Definition 24.2 (NP-Complete) A decision problem B is NP-Complete if it is in NP and, for every decision problem A in NP, there exists a polynomial-time mapping reduction from A to B.
Here is one reason NP-Completeness is important: if we have a single NP-Complete problem, and we can solve it efficiently, then we can solve every problem in NP efficiently.
Proposition 24.1 If a decision problem B is NP-Complete and if we have a polynomial-time algorithm for B, then P=NP.

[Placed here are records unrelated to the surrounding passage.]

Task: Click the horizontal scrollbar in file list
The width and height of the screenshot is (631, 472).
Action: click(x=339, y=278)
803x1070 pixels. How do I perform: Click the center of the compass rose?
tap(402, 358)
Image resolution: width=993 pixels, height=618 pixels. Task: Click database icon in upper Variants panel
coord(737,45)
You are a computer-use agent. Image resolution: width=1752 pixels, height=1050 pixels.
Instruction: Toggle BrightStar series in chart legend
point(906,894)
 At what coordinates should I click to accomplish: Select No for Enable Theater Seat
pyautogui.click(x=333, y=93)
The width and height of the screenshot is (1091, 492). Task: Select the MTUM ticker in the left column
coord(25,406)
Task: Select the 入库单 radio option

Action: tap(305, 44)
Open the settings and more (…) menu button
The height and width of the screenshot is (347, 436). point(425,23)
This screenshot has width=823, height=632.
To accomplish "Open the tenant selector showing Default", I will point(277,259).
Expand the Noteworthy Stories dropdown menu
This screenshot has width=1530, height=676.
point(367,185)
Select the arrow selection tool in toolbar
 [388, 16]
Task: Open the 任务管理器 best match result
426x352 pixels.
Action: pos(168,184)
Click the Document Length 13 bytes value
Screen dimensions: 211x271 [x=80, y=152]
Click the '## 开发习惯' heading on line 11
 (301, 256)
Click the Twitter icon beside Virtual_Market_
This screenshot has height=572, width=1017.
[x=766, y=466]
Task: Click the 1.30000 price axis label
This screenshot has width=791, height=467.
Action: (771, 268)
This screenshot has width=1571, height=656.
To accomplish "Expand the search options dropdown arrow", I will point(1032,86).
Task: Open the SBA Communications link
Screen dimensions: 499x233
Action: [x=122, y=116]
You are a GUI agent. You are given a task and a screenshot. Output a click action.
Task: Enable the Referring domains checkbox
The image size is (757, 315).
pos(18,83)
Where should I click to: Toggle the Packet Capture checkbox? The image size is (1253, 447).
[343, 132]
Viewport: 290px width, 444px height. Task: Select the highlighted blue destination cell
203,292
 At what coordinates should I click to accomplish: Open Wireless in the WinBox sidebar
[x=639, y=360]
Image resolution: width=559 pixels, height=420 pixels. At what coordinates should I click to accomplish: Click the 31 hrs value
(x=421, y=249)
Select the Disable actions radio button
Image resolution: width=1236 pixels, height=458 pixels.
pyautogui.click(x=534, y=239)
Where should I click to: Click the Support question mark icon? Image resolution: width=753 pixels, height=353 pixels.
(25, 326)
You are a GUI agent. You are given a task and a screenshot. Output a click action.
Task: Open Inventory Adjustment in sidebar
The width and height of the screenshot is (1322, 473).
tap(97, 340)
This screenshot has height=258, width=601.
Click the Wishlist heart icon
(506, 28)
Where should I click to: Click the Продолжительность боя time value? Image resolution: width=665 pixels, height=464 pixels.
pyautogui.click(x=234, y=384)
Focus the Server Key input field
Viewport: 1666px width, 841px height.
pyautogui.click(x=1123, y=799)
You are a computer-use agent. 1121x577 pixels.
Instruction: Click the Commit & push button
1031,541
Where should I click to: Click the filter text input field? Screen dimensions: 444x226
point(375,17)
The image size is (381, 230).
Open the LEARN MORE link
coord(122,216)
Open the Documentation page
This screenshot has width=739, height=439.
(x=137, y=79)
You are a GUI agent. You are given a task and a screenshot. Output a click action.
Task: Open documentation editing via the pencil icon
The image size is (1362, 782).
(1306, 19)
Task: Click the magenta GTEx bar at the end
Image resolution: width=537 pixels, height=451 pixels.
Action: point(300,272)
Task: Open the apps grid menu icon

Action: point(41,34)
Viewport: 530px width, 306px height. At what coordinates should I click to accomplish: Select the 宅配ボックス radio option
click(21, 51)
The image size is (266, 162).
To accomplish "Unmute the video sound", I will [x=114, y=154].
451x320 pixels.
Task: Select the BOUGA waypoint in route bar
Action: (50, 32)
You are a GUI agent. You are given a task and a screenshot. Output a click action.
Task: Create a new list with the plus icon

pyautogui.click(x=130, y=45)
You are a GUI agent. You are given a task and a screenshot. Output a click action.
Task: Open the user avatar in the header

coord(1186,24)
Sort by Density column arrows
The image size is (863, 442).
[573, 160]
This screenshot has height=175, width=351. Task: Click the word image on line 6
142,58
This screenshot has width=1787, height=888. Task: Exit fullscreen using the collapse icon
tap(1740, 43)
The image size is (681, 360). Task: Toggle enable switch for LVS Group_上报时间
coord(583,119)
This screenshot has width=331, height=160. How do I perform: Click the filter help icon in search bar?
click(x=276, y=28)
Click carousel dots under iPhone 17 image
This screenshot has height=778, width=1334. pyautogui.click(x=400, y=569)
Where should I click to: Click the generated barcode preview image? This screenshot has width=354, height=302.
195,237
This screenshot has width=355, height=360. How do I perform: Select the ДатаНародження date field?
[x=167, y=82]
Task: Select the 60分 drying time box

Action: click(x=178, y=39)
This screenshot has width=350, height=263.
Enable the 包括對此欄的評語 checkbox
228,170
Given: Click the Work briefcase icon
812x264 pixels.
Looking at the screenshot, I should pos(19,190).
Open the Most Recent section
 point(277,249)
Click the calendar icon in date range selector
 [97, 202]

Proof. Let A be any problem in NP. Because B is NP-complete, there is a polynomial-time mapping reduction \(M\) from A to B. Here is a polynomial-time algorithm for A:
- Given an input \(I\) for A, use \(M\) to produce an input \(I'\) for B. Notice that, since M runs in polynomial time, the size of \(I'\) is at most \(|I'| \leq p(|I|)\) for some polynomial \(p\), where \(|I|\) is the size of input \(I\).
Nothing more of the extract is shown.